We had three workshops:
Mike showed the innovative GoCycle which was designed and built by a former F1 designer. Mike had been involved in creating some of the electrical systems on the bike and he showed such faith in the quality of the bike that he rode it the eight miles to the centre! Alongside that, he showed how flexibly an Arduino can be used for a range of programming functions. I was about to take a picture of what the group was up to when Mike asked me to put down my iPad and allow him to measure my height using atmospheric pressure……..obviously! It was fab to see some of the Year 5 girls take the opportunity at breaktime to ask Mike further questions about some of the things that they had seen.

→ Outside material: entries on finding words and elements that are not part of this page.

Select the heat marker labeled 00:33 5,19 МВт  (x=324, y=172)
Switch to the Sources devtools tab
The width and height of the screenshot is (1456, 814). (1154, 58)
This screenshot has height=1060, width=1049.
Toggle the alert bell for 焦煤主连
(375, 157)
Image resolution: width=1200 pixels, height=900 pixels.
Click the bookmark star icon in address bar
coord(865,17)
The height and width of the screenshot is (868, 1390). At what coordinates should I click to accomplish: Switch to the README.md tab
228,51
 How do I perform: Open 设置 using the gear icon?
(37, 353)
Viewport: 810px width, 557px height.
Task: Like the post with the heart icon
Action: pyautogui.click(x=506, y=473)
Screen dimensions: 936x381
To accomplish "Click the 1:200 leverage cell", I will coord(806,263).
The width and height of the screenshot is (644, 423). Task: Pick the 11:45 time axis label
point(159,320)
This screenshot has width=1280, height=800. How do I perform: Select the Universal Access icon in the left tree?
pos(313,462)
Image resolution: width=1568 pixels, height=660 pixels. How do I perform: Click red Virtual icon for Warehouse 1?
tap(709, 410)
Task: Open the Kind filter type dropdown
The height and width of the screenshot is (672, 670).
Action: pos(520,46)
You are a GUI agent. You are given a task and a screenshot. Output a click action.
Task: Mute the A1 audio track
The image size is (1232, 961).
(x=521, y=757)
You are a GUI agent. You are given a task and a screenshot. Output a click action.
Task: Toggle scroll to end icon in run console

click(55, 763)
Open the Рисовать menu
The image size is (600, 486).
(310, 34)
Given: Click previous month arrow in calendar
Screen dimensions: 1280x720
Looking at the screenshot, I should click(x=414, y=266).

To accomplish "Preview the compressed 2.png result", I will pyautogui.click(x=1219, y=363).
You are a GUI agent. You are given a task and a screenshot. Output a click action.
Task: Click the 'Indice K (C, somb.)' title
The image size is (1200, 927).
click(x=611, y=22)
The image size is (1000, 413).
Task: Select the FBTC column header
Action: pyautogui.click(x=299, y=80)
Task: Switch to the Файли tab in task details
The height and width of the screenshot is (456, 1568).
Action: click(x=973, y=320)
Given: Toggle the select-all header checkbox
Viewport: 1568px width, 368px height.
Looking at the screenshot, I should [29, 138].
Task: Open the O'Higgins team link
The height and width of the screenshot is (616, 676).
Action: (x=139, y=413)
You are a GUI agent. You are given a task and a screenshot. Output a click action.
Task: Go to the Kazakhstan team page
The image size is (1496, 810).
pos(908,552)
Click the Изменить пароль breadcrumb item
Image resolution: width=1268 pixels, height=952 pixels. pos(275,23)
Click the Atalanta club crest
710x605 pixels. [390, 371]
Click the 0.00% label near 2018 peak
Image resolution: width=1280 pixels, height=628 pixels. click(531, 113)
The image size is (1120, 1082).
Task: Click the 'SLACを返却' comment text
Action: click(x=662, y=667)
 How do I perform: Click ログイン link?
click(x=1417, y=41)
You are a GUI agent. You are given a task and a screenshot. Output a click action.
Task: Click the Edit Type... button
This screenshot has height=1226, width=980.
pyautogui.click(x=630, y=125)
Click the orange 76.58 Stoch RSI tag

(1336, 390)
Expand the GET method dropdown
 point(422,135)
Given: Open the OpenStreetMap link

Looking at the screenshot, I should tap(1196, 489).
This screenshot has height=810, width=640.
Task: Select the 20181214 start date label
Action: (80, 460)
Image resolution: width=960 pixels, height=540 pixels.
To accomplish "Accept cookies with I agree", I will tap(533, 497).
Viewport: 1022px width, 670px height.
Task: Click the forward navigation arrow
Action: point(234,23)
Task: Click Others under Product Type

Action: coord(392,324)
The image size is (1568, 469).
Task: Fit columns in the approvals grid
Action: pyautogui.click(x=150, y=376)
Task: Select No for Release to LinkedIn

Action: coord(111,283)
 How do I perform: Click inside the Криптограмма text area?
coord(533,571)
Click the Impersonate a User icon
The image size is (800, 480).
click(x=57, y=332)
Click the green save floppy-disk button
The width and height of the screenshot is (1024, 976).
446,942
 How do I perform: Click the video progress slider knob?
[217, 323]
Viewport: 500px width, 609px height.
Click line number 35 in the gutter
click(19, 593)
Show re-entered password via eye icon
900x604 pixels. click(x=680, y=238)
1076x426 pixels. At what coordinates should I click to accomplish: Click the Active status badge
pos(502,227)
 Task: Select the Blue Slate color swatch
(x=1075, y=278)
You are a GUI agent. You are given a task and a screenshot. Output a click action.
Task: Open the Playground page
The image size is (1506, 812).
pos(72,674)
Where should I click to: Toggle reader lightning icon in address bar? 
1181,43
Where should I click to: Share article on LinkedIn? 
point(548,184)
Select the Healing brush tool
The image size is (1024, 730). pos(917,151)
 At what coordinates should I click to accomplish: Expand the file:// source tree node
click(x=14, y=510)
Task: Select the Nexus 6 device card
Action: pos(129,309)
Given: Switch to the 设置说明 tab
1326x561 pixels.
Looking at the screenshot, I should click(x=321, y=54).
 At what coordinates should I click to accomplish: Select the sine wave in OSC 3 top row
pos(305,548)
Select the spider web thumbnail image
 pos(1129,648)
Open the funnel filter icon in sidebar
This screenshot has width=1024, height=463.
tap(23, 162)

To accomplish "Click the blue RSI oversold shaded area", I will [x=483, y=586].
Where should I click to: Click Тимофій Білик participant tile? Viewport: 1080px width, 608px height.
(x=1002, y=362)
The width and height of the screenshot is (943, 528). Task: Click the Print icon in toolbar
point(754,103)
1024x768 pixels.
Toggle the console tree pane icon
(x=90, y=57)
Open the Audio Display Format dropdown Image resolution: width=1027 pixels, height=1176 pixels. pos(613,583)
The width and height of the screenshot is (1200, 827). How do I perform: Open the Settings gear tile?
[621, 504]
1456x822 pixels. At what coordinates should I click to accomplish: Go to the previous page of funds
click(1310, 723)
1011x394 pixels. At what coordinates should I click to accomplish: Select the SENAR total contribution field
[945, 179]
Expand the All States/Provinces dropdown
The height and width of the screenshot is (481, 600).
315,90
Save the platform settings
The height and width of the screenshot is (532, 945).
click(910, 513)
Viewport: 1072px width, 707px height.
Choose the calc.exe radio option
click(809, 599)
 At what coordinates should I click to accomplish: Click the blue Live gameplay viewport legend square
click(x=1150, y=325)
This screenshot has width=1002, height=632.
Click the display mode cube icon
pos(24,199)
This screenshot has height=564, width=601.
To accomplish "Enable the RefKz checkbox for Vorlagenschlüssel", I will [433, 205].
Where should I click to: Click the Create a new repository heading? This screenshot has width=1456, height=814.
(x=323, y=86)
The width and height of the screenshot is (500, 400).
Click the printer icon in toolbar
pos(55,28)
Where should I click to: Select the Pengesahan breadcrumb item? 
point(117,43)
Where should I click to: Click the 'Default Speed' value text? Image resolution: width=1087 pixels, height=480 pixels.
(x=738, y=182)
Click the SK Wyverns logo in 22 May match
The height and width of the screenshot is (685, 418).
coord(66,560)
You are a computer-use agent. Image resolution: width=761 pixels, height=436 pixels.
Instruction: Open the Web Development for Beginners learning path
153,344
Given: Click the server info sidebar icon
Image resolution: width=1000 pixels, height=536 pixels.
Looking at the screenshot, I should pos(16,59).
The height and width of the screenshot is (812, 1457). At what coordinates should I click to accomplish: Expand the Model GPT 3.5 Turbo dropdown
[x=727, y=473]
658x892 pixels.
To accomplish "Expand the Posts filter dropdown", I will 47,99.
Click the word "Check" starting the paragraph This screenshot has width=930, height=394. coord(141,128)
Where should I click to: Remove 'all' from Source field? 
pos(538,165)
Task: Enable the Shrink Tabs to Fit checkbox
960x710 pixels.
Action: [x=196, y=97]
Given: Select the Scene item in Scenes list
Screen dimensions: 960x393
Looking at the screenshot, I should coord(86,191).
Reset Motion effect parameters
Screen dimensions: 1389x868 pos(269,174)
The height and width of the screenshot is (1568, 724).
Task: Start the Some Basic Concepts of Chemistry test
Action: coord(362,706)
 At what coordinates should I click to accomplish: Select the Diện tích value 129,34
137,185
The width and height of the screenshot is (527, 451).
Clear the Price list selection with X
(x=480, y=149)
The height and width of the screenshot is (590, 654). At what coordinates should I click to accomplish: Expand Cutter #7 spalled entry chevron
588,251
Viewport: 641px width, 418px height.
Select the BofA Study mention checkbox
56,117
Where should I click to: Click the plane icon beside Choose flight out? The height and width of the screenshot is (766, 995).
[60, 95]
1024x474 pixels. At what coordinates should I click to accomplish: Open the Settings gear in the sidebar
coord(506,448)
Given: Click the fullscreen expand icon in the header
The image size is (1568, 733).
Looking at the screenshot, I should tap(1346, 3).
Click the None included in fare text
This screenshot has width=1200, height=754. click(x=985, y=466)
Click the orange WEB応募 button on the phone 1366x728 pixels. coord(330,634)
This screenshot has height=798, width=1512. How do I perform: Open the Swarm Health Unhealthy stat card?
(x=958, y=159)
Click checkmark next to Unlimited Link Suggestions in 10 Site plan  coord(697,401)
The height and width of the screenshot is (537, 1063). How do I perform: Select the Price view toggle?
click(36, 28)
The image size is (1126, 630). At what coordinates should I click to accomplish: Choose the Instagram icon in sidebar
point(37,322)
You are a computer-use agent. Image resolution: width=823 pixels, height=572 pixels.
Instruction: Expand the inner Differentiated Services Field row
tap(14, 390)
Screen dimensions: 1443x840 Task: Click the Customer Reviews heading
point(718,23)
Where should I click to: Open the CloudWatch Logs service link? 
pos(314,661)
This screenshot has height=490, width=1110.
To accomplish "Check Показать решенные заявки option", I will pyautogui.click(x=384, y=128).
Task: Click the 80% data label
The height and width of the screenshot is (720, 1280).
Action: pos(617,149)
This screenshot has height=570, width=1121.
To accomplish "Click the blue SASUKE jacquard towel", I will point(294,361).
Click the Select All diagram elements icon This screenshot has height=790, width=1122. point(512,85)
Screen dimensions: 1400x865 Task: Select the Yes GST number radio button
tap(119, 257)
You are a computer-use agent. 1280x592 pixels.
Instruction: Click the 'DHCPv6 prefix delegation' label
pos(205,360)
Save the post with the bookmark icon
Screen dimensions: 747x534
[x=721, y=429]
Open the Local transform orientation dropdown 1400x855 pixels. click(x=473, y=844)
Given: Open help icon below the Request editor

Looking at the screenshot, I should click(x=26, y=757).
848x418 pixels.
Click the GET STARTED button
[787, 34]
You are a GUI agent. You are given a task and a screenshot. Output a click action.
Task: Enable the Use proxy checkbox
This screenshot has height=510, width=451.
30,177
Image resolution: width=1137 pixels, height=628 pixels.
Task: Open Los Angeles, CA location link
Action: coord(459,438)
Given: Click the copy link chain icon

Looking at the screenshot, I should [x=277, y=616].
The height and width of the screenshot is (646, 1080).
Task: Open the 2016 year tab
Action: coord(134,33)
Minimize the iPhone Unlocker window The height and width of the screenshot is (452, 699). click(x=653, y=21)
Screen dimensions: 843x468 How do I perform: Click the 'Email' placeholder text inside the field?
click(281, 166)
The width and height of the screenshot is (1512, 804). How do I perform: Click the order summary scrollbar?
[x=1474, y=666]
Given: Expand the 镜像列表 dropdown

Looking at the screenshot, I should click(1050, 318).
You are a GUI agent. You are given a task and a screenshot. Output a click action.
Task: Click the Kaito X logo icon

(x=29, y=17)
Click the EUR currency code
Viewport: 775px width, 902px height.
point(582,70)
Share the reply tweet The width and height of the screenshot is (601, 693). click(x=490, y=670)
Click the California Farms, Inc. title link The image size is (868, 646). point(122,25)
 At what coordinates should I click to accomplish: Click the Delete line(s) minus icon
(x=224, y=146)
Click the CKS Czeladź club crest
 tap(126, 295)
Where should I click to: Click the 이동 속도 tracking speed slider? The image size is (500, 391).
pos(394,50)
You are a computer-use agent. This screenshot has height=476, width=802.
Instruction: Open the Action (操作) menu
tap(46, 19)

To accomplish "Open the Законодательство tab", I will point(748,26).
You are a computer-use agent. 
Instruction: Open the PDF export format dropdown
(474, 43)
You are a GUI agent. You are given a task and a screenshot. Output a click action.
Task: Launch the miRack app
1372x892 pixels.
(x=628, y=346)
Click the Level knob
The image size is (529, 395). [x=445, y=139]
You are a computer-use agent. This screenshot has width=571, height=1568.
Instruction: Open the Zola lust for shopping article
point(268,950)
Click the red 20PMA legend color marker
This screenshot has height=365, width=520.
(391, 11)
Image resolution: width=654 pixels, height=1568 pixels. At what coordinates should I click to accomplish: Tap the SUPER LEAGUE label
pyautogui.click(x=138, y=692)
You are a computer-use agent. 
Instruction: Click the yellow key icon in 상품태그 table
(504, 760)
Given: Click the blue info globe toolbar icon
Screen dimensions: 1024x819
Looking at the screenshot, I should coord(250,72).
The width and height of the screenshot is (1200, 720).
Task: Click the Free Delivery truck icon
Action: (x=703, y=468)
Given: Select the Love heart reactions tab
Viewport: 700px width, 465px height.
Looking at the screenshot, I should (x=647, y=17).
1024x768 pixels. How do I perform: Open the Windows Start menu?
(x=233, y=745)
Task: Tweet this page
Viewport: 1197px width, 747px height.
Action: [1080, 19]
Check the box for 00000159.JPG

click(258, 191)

Connor works for Cleveland Bridge as an apprentice and inevitably his workshop examined effective ways of making bridges (out of paper). The students really identified with Connor as he wasn’t much older than them. He also made the point that after gaining 17 GCSEs (through hard work) he thought very carefully about his next step, took a BTEC in engineering and then was accepted on an apprenticeship with Cleveland Bridge. He will continue on to a degree and a masters as part of his ongoing training, backed by his company. It was a powerful message particularly for the Year 10s. In many ways it embodies one of the key reasons why the days exist; to ensure that students have an awareness of what is available to them so they can make informed decisions. To help with this Alison and Maria from Routes to Employment also attended the day and interviewed the children while they were working to gain insights into how the service can be even more effective. It is this sort of joined up working that we hope will have an impact on school leavers over the next few years. We have to start somewhere!
The third session was led by Hafsah who is an engineering apprentice with Jacobs. The students were genuinely shocked that the glamorous young lady they were working with an engineer (she clearly wasn’t wearing a hard hat!). More than that, she spoke confidently and enthusiastically about some issues in engineering which then set the context for building effective tower structures out of marshmallows and spaghetti. She broke all stereotypes! I visited her workshop in the first part of the day and as she began to speak there was an uneasy silence in the room as the Year 10s and the Year 5s occupied opposite sides of the room and clearly didn’t want to answer questions either through embarrassment or nerves. I returned half an hour later after checking round the other workshops to find that they were all in mixed age groups and were absorbed in the task set them. This wasn’t just a fun activity, tenuously related to engineering, there were plans on the desks and listening in to conversations revealed that they were using some of the vocabulary that Hafsah had introduced.
Teachers from both schools commented on how the mix of ages had actually been a real asset to the day, it is something that we are going to actively promote on future dates (March 9th is now fully booked with 80 students but there are spaces still available on 12th June).
These days are proving a real success and the conversations that have continued on from them between schools and STEMnet have been particularly rewarding with the possibility of STEM ambassadors regularly going into schools being more common.
We are thoroughly looking forward to the next event!